Brief: For the listing below, give the number of lines in which "zoom" occurs. Add nothing.

Data for processing:
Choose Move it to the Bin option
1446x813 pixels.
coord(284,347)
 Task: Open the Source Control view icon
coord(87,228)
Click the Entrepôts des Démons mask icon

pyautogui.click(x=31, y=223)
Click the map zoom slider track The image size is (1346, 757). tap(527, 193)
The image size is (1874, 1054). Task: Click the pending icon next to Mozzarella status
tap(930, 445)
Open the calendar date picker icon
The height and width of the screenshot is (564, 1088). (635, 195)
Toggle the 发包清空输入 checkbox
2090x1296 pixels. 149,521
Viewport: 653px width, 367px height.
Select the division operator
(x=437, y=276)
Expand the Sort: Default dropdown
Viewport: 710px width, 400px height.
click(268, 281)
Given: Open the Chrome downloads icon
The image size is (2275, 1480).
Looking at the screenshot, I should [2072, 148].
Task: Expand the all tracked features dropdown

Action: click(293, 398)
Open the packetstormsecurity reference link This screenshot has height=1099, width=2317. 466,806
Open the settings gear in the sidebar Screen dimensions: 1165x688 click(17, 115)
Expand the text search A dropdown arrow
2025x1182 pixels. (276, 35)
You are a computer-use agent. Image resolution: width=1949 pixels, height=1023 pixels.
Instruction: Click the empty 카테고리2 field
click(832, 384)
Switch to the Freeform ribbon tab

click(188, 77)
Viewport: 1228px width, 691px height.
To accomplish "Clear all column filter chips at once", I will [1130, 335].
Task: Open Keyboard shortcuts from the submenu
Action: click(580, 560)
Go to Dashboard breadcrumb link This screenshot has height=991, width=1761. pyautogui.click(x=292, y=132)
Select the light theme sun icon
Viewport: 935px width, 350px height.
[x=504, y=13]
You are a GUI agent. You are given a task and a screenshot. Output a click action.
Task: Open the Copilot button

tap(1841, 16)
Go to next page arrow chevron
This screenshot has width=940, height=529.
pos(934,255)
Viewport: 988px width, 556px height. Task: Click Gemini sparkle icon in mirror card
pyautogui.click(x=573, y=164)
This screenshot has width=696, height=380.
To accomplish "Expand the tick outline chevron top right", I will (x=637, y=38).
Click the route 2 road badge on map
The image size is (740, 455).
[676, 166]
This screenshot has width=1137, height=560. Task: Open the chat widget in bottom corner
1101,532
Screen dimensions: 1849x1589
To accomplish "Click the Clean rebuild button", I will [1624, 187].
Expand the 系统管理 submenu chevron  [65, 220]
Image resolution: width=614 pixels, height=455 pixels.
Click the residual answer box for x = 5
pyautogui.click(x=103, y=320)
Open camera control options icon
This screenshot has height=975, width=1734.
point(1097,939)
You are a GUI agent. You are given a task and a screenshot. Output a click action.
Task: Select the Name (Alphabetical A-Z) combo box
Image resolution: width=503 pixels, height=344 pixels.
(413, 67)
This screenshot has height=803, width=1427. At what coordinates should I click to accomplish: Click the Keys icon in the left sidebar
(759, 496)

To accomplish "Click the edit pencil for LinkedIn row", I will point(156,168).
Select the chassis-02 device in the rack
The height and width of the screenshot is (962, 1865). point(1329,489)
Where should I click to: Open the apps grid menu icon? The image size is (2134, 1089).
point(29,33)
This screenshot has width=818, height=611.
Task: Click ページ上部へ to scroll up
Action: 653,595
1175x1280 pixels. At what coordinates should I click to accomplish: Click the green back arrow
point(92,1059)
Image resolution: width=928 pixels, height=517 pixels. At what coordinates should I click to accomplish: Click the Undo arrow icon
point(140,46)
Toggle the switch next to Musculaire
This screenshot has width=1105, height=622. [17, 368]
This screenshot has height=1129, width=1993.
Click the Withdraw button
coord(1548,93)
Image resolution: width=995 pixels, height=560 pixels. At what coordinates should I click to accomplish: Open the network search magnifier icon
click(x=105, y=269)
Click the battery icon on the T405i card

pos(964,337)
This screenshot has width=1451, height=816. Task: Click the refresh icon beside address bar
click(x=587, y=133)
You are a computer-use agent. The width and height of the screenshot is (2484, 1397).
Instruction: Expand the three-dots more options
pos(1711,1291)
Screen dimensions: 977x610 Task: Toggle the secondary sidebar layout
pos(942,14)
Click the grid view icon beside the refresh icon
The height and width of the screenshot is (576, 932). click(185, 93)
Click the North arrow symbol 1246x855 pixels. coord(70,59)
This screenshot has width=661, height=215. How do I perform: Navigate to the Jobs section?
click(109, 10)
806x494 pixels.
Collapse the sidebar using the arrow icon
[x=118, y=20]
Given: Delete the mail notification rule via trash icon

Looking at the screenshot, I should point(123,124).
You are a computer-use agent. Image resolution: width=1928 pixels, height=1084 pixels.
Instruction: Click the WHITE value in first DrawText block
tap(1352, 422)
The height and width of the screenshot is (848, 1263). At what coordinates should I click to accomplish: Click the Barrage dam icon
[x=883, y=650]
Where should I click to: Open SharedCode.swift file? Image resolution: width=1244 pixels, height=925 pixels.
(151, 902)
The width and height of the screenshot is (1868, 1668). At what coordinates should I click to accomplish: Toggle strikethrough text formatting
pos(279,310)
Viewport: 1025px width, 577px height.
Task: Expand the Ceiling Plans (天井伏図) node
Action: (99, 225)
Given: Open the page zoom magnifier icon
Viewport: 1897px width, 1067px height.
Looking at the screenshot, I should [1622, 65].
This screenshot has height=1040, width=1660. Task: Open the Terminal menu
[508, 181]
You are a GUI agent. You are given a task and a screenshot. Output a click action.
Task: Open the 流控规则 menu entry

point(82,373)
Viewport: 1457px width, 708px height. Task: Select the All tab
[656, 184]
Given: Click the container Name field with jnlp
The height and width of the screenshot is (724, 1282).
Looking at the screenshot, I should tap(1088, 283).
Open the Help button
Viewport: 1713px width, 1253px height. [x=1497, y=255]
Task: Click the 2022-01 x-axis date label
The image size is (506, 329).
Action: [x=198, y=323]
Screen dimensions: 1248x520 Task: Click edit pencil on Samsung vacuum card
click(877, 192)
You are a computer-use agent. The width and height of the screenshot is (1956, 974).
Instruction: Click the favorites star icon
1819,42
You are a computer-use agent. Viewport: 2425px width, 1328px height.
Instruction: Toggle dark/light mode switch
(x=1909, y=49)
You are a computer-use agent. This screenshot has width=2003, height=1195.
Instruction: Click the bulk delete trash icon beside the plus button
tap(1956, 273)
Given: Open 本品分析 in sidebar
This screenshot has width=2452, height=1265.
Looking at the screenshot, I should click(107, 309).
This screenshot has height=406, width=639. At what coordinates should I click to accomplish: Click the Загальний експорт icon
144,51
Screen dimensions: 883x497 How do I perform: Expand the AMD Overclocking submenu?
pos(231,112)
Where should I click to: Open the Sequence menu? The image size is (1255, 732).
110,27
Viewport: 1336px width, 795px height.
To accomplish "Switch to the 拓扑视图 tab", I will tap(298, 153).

Solution to the exercise: 2